Collected data entries:
::::::::::

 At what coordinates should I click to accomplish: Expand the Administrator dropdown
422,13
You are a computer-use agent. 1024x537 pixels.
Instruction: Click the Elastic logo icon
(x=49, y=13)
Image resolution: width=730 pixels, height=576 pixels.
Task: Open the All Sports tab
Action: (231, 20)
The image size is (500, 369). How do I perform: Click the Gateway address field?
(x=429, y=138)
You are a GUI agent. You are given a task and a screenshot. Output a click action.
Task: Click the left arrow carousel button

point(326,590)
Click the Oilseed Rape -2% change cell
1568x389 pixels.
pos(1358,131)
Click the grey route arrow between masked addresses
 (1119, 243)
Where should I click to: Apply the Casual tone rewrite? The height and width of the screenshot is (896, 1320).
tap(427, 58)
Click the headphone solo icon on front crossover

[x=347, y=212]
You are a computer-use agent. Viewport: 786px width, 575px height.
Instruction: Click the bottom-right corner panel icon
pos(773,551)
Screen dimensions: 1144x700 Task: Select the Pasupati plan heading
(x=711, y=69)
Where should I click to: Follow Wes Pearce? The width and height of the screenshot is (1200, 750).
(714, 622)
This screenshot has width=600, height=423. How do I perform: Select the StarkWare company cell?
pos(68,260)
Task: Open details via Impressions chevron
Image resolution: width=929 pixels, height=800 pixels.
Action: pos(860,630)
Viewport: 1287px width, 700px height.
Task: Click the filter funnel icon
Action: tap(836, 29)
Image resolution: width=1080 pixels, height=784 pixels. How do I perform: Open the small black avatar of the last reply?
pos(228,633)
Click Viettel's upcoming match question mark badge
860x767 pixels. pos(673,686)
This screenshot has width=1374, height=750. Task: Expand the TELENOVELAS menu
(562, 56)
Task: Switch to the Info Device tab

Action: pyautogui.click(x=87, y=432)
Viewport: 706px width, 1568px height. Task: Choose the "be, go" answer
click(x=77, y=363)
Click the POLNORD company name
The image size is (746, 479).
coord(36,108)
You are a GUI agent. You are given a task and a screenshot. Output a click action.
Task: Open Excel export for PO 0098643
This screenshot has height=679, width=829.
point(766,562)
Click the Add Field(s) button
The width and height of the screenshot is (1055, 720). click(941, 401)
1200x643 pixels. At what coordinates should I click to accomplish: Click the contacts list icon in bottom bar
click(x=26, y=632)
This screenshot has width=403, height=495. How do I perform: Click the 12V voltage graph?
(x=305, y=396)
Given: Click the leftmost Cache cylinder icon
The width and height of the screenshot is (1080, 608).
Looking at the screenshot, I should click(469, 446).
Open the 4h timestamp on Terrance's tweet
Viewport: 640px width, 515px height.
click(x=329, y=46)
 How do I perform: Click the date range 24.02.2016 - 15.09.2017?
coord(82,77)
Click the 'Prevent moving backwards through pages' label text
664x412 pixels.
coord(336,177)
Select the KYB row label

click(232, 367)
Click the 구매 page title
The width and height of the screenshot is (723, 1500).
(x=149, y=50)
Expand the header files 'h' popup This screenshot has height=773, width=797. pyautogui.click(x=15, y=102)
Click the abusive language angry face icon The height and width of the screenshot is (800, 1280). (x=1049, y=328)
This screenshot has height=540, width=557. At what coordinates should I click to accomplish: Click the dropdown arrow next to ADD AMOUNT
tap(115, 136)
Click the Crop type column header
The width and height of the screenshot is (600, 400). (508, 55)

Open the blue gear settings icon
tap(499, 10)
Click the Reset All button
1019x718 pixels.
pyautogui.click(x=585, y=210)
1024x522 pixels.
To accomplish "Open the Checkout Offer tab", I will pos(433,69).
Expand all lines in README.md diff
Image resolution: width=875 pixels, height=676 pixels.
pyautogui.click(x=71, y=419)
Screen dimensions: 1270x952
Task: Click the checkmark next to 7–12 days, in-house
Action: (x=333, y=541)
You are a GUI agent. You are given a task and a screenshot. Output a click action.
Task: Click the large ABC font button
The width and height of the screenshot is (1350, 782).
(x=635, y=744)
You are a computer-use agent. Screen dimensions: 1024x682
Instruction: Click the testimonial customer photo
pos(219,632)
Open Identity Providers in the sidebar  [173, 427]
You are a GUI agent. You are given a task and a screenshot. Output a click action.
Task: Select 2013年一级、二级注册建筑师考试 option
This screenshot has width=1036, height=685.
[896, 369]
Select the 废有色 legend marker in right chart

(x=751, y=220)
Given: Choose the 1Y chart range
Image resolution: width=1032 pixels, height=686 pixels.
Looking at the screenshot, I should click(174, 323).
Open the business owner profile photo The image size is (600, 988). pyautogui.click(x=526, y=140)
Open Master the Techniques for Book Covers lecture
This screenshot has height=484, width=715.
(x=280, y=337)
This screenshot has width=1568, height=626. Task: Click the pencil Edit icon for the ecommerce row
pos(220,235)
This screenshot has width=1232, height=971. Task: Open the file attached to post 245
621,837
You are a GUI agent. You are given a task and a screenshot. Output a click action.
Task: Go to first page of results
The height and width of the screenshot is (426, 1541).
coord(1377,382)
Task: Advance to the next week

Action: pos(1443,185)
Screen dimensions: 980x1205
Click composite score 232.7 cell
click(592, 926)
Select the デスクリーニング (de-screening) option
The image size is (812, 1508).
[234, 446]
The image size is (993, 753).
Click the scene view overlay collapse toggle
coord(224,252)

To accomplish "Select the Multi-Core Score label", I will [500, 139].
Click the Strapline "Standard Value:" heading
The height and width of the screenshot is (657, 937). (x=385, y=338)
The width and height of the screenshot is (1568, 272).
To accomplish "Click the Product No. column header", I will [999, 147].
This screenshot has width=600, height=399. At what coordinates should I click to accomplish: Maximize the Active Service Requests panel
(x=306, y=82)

::::::::::

§ **WHAT THE EXERCISE ASKS**: Line by line, please reproduce the records exactly.

§ **COMPLETED EXERCISE**:
 At what coordinates should I click to accomplish: Expand the Administrator dropdown
422,13
You are a computer-use agent. 1024x537 pixels.
Instruction: Click the Elastic logo icon
(x=49, y=13)
Image resolution: width=730 pixels, height=576 pixels.
Task: Open the All Sports tab
Action: (231, 20)
The image size is (500, 369). How do I perform: Click the Gateway address field?
(x=429, y=138)
You are a GUI agent. You are given a task and a screenshot. Output a click action.
Task: Click the left arrow carousel button

point(326,590)
Click the Oilseed Rape -2% change cell
1568x389 pixels.
pos(1358,131)
Click the grey route arrow between masked addresses
 (1119, 243)
Where should I click to: Apply the Casual tone rewrite? The height and width of the screenshot is (896, 1320).
tap(427, 58)
Click the headphone solo icon on front crossover

[x=347, y=212]
You are a computer-use agent. Viewport: 786px width, 575px height.
Instruction: Click the bottom-right corner panel icon
pos(773,551)
Screen dimensions: 1144x700 Task: Select the Pasupati plan heading
(x=711, y=69)
Where should I click to: Follow Wes Pearce? The width and height of the screenshot is (1200, 750).
(714, 622)
This screenshot has width=600, height=423. How do I perform: Select the StarkWare company cell?
pos(68,260)
Task: Open details via Impressions chevron
Image resolution: width=929 pixels, height=800 pixels.
Action: pos(860,630)
Viewport: 1287px width, 700px height.
Task: Click the filter funnel icon
Action: tap(836, 29)
Image resolution: width=1080 pixels, height=784 pixels. How do I perform: Open the small black avatar of the last reply?
pos(228,633)
Click Viettel's upcoming match question mark badge
860x767 pixels. pos(673,686)
This screenshot has width=1374, height=750. Task: Expand the TELENOVELAS menu
(562, 56)
Task: Switch to the Info Device tab

Action: pyautogui.click(x=87, y=432)
Viewport: 706px width, 1568px height. Task: Choose the "be, go" answer
click(x=77, y=363)
Click the POLNORD company name
The image size is (746, 479).
coord(36,108)
You are a GUI agent. You are given a task and a screenshot. Output a click action.
Task: Open Excel export for PO 0098643
This screenshot has height=679, width=829.
point(766,562)
Click the Add Field(s) button
The width and height of the screenshot is (1055, 720). click(941, 401)
1200x643 pixels. At what coordinates should I click to accomplish: Click the contacts list icon in bottom bar
click(x=26, y=632)
This screenshot has width=403, height=495. How do I perform: Click the 12V voltage graph?
(x=305, y=396)
Given: Click the leftmost Cache cylinder icon
The width and height of the screenshot is (1080, 608).
Looking at the screenshot, I should click(469, 446).
Open the 4h timestamp on Terrance's tweet
Viewport: 640px width, 515px height.
click(x=329, y=46)
 How do I perform: Click the date range 24.02.2016 - 15.09.2017?
coord(82,77)
Click the 'Prevent moving backwards through pages' label text
664x412 pixels.
coord(336,177)
Select the KYB row label

click(232, 367)
Click the 구매 page title
The width and height of the screenshot is (723, 1500).
(x=149, y=50)
Expand the header files 'h' popup This screenshot has height=773, width=797. pyautogui.click(x=15, y=102)
Click the abusive language angry face icon The height and width of the screenshot is (800, 1280). (x=1049, y=328)
This screenshot has height=540, width=557. At what coordinates should I click to accomplish: Click the dropdown arrow next to ADD AMOUNT
tap(115, 136)
Click the Crop type column header
The width and height of the screenshot is (600, 400). (508, 55)

Open the blue gear settings icon
tap(499, 10)
Click the Reset All button
1019x718 pixels.
pyautogui.click(x=585, y=210)
1024x522 pixels.
To accomplish "Open the Checkout Offer tab", I will pos(433,69).
Expand all lines in README.md diff
Image resolution: width=875 pixels, height=676 pixels.
pyautogui.click(x=71, y=419)
Screen dimensions: 1270x952
Task: Click the checkmark next to 7–12 days, in-house
Action: (x=333, y=541)
You are a GUI agent. You are given a task and a screenshot. Output a click action.
Task: Click the large ABC font button
The width and height of the screenshot is (1350, 782).
(x=635, y=744)
You are a computer-use agent. Screen dimensions: 1024x682
Instruction: Click the testimonial customer photo
pos(219,632)
Open Identity Providers in the sidebar  [173, 427]
You are a GUI agent. You are given a task and a screenshot. Output a click action.
Task: Select 2013年一级、二级注册建筑师考试 option
This screenshot has width=1036, height=685.
[896, 369]
Select the 废有色 legend marker in right chart

(x=751, y=220)
Given: Choose the 1Y chart range
Image resolution: width=1032 pixels, height=686 pixels.
Looking at the screenshot, I should click(174, 323).
Open the business owner profile photo The image size is (600, 988). pyautogui.click(x=526, y=140)
Open Master the Techniques for Book Covers lecture
This screenshot has height=484, width=715.
(x=280, y=337)
This screenshot has width=1568, height=626. Task: Click the pencil Edit icon for the ecommerce row
pos(220,235)
This screenshot has width=1232, height=971. Task: Open the file attached to post 245
621,837
You are a GUI agent. You are given a task and a screenshot. Output a click action.
Task: Go to first page of results
The height and width of the screenshot is (426, 1541).
coord(1377,382)
Task: Advance to the next week

Action: pos(1443,185)
Screen dimensions: 980x1205
Click composite score 232.7 cell
click(592, 926)
Select the デスクリーニング (de-screening) option
The image size is (812, 1508).
[234, 446]
The image size is (993, 753).
Click the scene view overlay collapse toggle
coord(224,252)

To accomplish "Select the Multi-Core Score label", I will [500, 139].
Click the Strapline "Standard Value:" heading
The height and width of the screenshot is (657, 937). (x=385, y=338)
The width and height of the screenshot is (1568, 272).
To accomplish "Click the Product No. column header", I will [999, 147].
This screenshot has width=600, height=399. At what coordinates should I click to accomplish: Maximize the Active Service Requests panel
(x=306, y=82)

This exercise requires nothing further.